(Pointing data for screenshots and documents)
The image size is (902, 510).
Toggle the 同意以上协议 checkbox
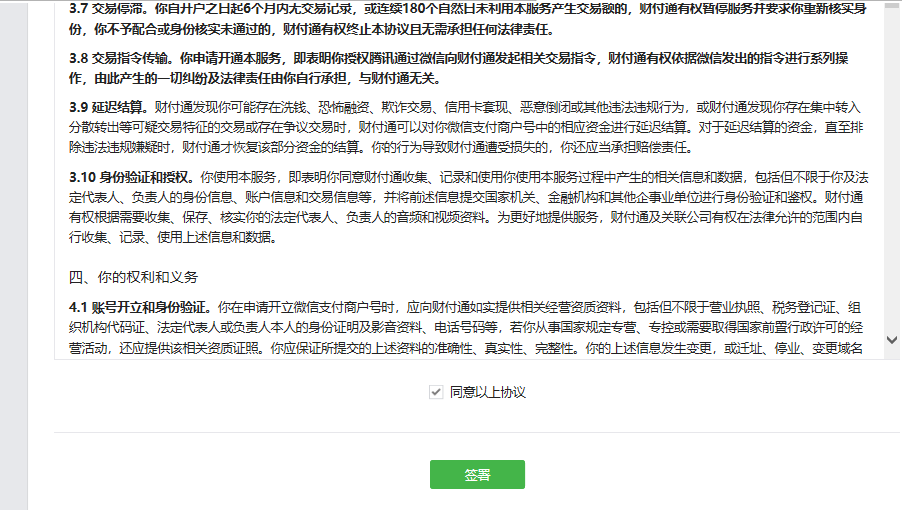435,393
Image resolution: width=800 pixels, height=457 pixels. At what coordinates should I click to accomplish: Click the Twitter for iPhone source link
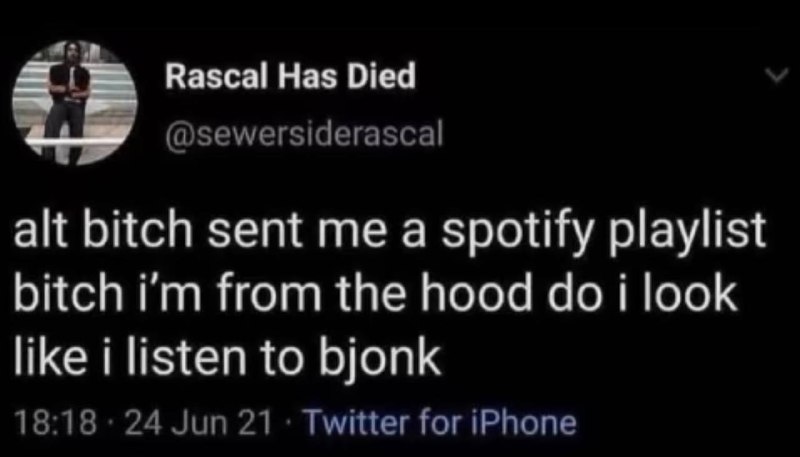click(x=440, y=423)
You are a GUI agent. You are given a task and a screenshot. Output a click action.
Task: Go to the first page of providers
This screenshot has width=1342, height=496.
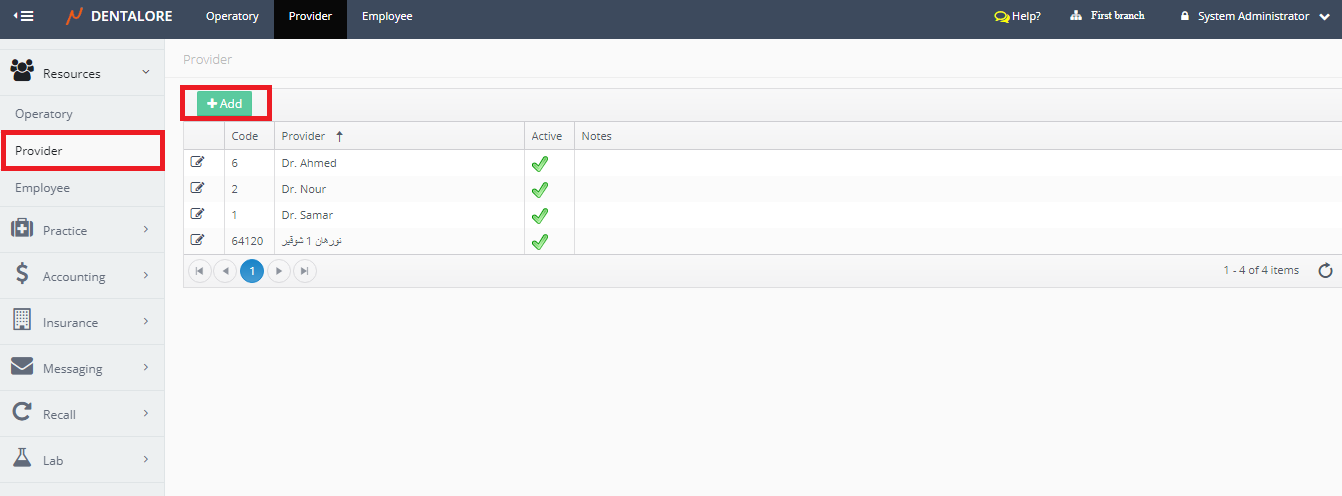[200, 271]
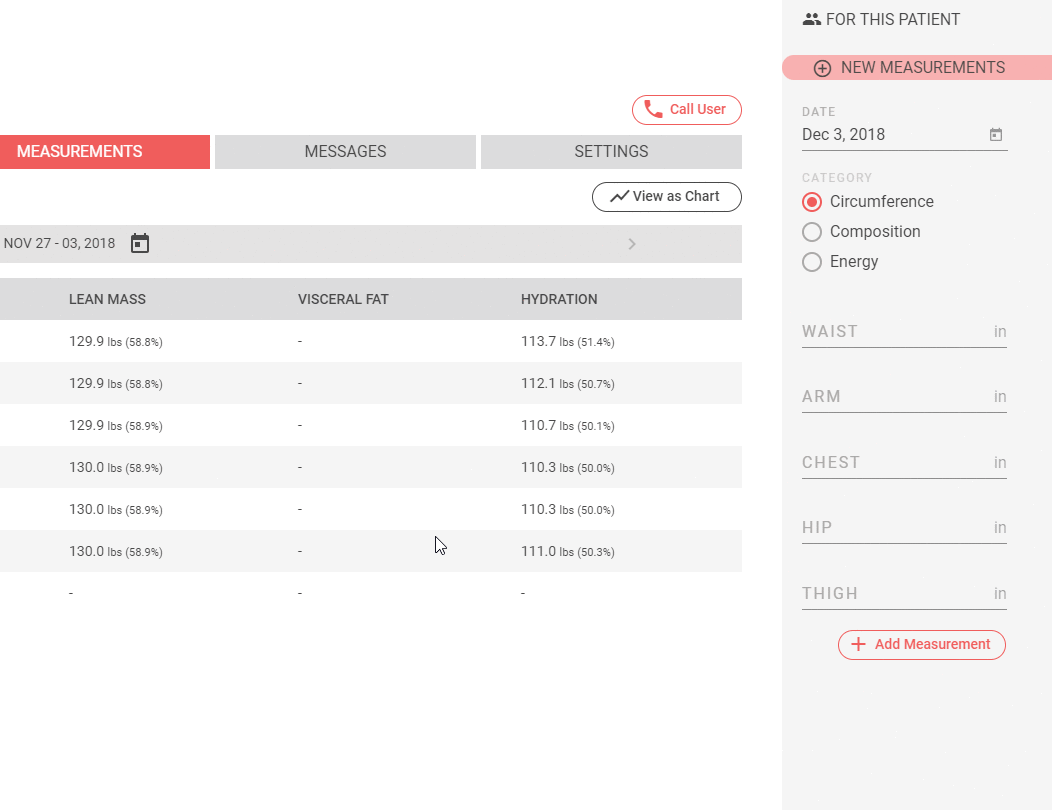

> **Exercise details**: Write out all the rows above again, requests included, and rescale every coordinate in the answers by 2.1, rounding to whole numbers with halves rounded up. Leave the pictures out of your answer.

> **Written solution**:
The image size is (902, 510).
Toggle the 同意以上协议 checkbox
914,825
Image resolution: width=800 pixels, height=457 pixels. At what coordinates should I click to accomplish: Click the Twitter for iPhone source link
click(x=924, y=888)
You are a GUI agent. You are given a task and a screenshot. Output a click action.
Task: Go to the first page of providers
This screenshot has width=1342, height=496.
[420, 569]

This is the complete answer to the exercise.